Obviously, the key is to know when a device starts becoming “standard of care” or becomes entrenched in a certain niche. With the OCS we have already seen the emergence of those traits. Medical papers and the general opinion of cardiologists point to that direction.
I like to check against quantitative data too:
Papers that contain the word Transmedics: https://pubmed.ncbi.nlm.nih.gov/?term=transmedics
Citations: transmedics in Publications - Dimensions
Competition and risks
As for competitors, we could name a few:
Cold storage is the main competitor and it will retain a good part of the market as it is the most tested method and it works well enough for organs that have to be outside the donor for less than 4 hours. Cold storage has improved from a box with ice to current devices like the SherpaPak CTS by Paragonix which keeps the heart suspended in a liquid at low temperatures and keeps track of all the variables (temperature, pressure and location), informing in real time.

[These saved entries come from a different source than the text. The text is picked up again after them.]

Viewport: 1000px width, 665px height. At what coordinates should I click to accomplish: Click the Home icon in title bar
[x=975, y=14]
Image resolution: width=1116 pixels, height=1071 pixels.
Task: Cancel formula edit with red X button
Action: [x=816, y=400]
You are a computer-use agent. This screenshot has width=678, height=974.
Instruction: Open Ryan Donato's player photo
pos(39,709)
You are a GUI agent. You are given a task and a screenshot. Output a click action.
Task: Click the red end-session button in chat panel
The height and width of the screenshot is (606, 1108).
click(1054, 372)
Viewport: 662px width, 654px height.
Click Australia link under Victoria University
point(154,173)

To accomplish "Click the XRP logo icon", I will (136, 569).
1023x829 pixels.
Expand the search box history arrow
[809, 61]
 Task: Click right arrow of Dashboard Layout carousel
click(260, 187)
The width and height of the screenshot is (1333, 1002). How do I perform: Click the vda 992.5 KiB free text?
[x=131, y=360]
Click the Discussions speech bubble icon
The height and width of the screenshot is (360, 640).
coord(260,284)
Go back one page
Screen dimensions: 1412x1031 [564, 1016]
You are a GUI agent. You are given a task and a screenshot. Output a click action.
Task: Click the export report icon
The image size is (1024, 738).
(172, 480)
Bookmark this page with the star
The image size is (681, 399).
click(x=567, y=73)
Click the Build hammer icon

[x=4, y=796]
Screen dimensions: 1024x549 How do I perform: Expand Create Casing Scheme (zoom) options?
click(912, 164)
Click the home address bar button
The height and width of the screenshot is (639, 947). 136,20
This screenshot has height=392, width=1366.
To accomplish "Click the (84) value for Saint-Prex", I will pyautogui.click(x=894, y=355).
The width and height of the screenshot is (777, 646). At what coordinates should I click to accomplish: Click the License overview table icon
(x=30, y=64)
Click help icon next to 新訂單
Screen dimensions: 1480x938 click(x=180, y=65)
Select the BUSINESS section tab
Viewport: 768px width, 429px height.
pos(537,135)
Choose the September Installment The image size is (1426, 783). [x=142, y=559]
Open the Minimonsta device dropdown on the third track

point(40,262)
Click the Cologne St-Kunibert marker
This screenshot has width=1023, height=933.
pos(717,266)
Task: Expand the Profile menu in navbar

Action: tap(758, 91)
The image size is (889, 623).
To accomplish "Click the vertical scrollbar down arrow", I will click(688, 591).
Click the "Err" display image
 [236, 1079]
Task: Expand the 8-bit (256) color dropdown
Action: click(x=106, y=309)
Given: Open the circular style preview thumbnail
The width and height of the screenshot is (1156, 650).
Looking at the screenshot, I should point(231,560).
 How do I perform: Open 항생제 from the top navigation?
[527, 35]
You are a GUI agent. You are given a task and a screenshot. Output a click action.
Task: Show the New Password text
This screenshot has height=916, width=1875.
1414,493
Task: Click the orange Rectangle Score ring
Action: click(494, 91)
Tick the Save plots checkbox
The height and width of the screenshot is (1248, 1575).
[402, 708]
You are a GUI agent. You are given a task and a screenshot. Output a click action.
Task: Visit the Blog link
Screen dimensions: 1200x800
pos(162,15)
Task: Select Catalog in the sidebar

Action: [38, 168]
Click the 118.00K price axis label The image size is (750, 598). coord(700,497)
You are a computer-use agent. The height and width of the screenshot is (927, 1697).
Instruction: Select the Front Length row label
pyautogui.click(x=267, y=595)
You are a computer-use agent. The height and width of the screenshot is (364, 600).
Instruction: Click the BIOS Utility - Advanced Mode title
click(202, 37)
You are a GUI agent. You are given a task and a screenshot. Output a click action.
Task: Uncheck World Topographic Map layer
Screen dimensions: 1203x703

Other companies with warm perfusion systems; here we can mention Xvivo Perfusion AB, which has a device approved for lungs and another in trial for hearts, the trial for hearts will enroll the first patient in 2023, enrollment for Transmedics’ heart trial was completed by September 2021, that’s a huge head start. XVIVO trades on the Swedish stock exchange and has a market capitalization of $800 million, and their main business is selling products for the traditional hypothermic conservation of organs. Interestingly they found that planes availability was a constraint for their growth too.
We can also mention OrganOx, they have a normothermic machine perfusion device for livers approved by the FDA, and recently raised 25 million pounds. Their device saw some adoption in Europe and in the US it would need more investment to become more widespread. They claim to have performed 2500 liver transplants in the whole world.
In liver, but without FDA approval yet, just mention a couple other devices, LifePort Liver Transporter and VitaSmart Liver Machine Perfusion System. Both are hypothermic instead of normothermic perfusion systems.
Risks to the thesis are mainly related to execution. Transmedics enjoys a first mover advantage in all the organs and competition is very limited. The US medical system favors standardization of devices as more and more data supports safety and clinical evidence of better outcomes, whereas cost is not the number one concern for hospitals. Especially, as transplant costs are eligible for reimbursement and Medicare and private payors assume the bill.
As of the 23rd of September, Transmedics has acquired 8 planes in order to build their logistics network. Although it is the right move and management have shown ability to do what was needed to grow the business this adds another layer of risk. Running a manufacturing and sales operation is one thing, the NOP means being in charge of the logistics and having surgeons and personnel on the payroll. But running a logistical aviation network is a step up.
Personal note: This move and the speed at which the company is deploying capital into the planes is what is probably behind the recent meltdown in the shares
Ideally you want to see rapid adoption from hospitals and more and more surgeons getting used to organs being preserved with the OCS. The possible expansion of the pool of donors and a more widespread use of hearts after circulatory death should happen. Those are the main points to watch for us.
If you got here, thanks for reading!